インターネット上で、ブランド品のバッグや時計などを担保にして、おカネを借りたい人とおカネを貸したい人を結びつけるオークションサイト「しちふくじん」が今冬にスタートする。

 このサイトはネットを利用した新しい質屋サービス。本邦初だ。取引方法は、借り手から担保を受け取り、プロが査定した後にサイト上でオークションにかける。資金の出し手は気に入った担保に入札し、落札したらおカネを貸し出す。その後、返済が行なわれれば資金の出し手は収益(年率20%)を受け取り、もし、返済が滞ったとしても担保が手に入るという仕組みだという。

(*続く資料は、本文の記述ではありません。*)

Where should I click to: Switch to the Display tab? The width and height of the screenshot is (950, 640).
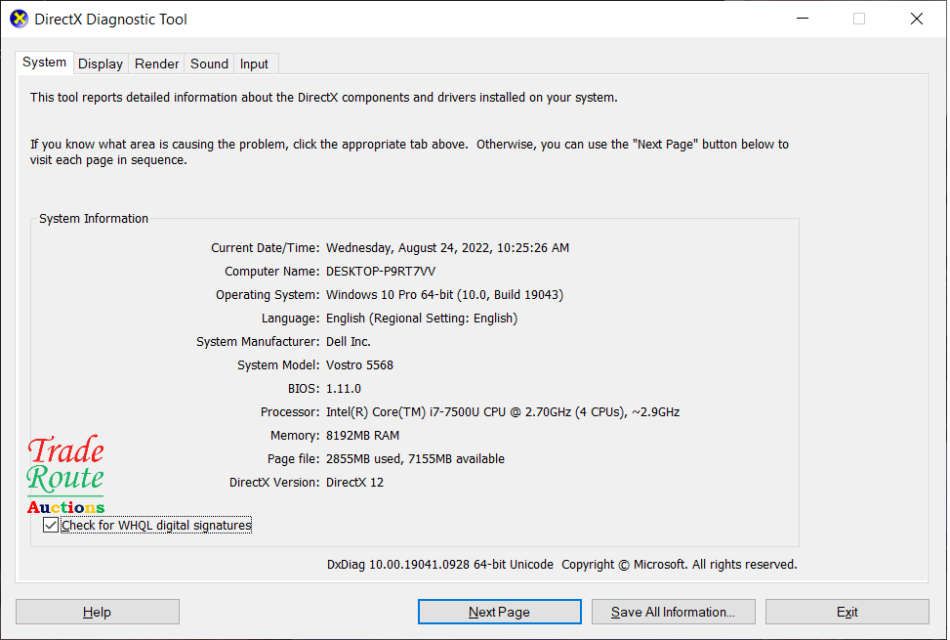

 資金の出し手は、返済が滞ったとしても担保が手に入るため「リスクは低い」というのが売り。ただし、送られてきた担保の価値が出した金額に見合うのかどうかは必ずしも定かではない。

 一方の借り手はどうか。担保があるため、複数の借り入れがあっても借り手になれる。また、通常の質屋では、質流れになった品物は店頭か業界内の流通網で売るしかないため査定額は低く抑えられるが、しちふくじんでは査定後にネットオークションにかかる分、評価額は競り上がる。

 もっとも、一般のネットオークションで売った方が評価額はさらに高くなる。だが、「本当は品物を手放したくない人が多い」(運営会社のハッピーマーケットの若山新・営業統括本部長)ため、「おカネを返しさえすれば品物が返ってくる」というのが、この質屋システムのアピールポイントだ。

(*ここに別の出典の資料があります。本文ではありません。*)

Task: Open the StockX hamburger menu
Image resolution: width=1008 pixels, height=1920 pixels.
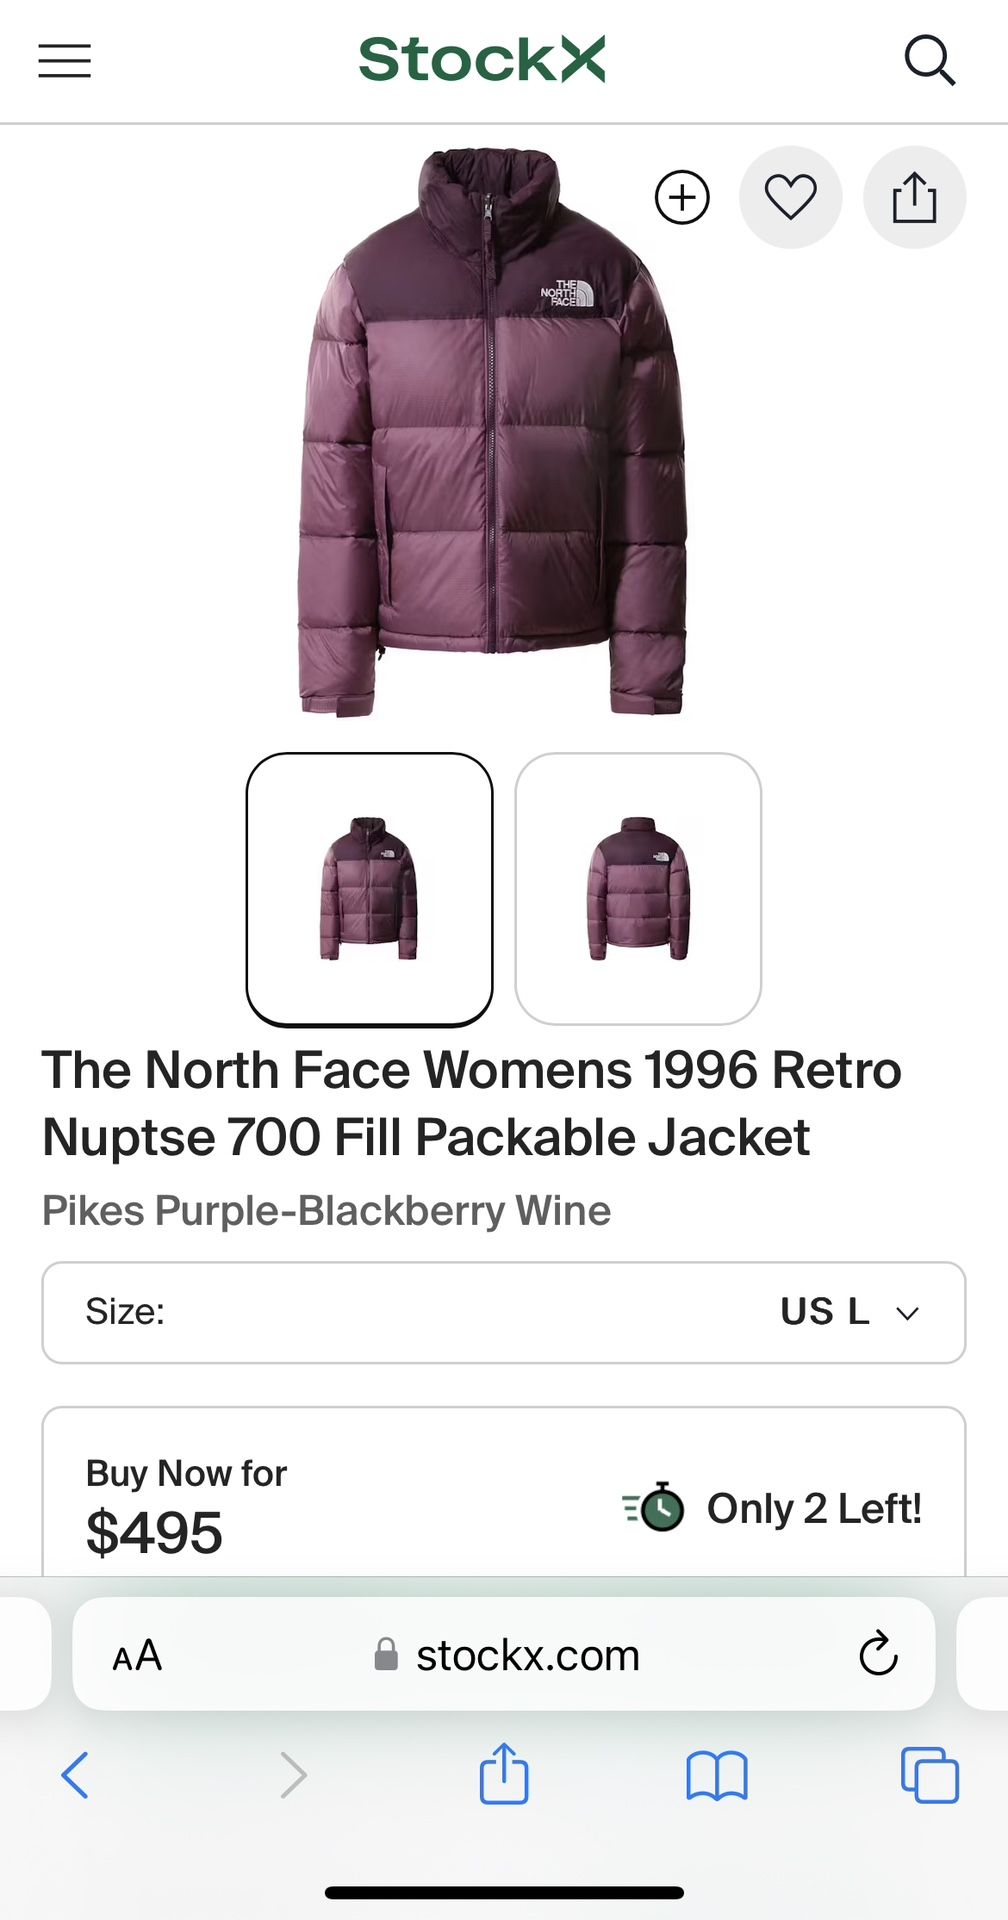Action: click(63, 61)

 だが、このスキームに法的な問題はないのか。金融法に詳しい弁護士によれば、通常の質屋と同様に、金利の問題があるという。

 現状、質屋は月利3~8%(年利換算すると36~96%)で貸し出すことが多い。これは、質屋営業法が出資法の上限金利29.2%を109.5%に読み替えるという“特例”を認めているためだ。その根拠は、担保の保管料や保険料などが必要になるためとされている。
 
 だが本来の上限金利は、利息制限法の金利(10万円未満は20%、10~100万円は18%、100万円以上は15%)である。つまり、質屋も消費者金融と同様に、利息制限法を上回った金利はグレーゾーン金利となり、過払い金返還の対象となるのだ。

 また、現在は利息制限法に「超過分を任意に支払った場合は返還請求できない」という条文があるが、貸金業法の改正によって遅くとも2010年6月には撤廃される。そのため、グレーゾーン金利に過払い金返還の逃げ道はなくなる。

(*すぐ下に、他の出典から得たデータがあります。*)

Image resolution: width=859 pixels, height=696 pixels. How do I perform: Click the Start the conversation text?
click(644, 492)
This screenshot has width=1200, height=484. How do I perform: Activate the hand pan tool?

 じつは、しちふくじんが借り手から受け取る金利は、通常の質屋より少し低い程度。つまり、グレーゾーン金利帯のため過払い金返還の対象となる。これに対して運営会社サイドは、「金利などで社会的問題が発生するのであれば、スキームを変更して対応する」(若山氏)考えだという。だがそうなれば、ビジネスモデルの組み直しを迫られることになる。
  
 確かにしちふくじんは、これまでにない新しいサービス。だが現状では、不安定な要素を孕んでいると言わざるを得ない。